Laraque today alleged that Boogaard’s team, the New York Rangers, handled him poorly and lobbed heavy accusations towards the team and coach John Tortorella regarding Boogaard’s ability to contribute with the team.
Etienne Laberge of Sun Media has the story from an upset Laraque.
“He was cleared to play at the end of the season and the team just told him to take the rest of the year off,” Laraque told NHL HOME ICE on SiriusXM Radio. “You know how much pressure that puts on a guy? He was ready to play with the contract he had and the team says, ‘It’s OK, just take the rest of the year off.’ On top of that, he told me his coach was not a big fan of him.
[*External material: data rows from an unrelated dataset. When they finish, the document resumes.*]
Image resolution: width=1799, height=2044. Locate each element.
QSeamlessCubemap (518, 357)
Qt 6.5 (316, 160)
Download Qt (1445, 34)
“I don’t want to insinuate anything that happened and the cause (of his death) or whatever but I would have been frustrated if I was in that situation. The fact he was inactive so long and those two incidents happened, it clearly didn’t help him.”
That’s a hefty accusation towards the Rangers who signed Boogaard to a four-year, $6.6 million contract before last season. If Boogaard was indeed healthy and eligible to return, the Rangers telling him to stay home makes the signing all the more questionable. As for why the Rangers may have sent him home, Laraque says that Tortorella did not think much of Boogaard as a contributor on the team.
“He told me John didn’t really like him as a player,” Laraque said. “I don’t know what John thought or what he said.
“All I know is that Derek told me he was cleared to play, to come back, that he wanted to play and the team told him to take the rest of the year off, to get ready for next year. He didn’t tell me who told him that, he just told me the team said that.”
If that’s the case it’s highly unfortunate and while we won’t know what caused Boogaard to pass away at the age of 28 for another couple weeks at most, these sorts of accusations aren’t likely to be met well by the Rangers.
Everyone is hurting here. Laraque is hurting because he lost a dear friend and the Rangers are hurting because Boogaard was a valued member of the organization off the ice at the very least. Sometimes when things like this happen and people are in pain, the accusations start going around during the grieving process.
The other side of this is just how useful is an enforcer when a team is desperate to make the playoffs? That’s the position the Rangers were in towards the end of the season and despite Boogaard having scored a goal this year, his role was very simple and one that didn’t demand many minutes on the ice. With how tight ice time was for the Rangers at the end of the year, it’s possible that Boogaard wouldn’t see the ice even without an injury anyhow.
Still, it’s a sad time for all those involved and this kind of drama is tough for all to take. Let’s hope that there’s nothing to be had here and it’s just the tough words of a heartbroken friend and colleague sounding off in frustration.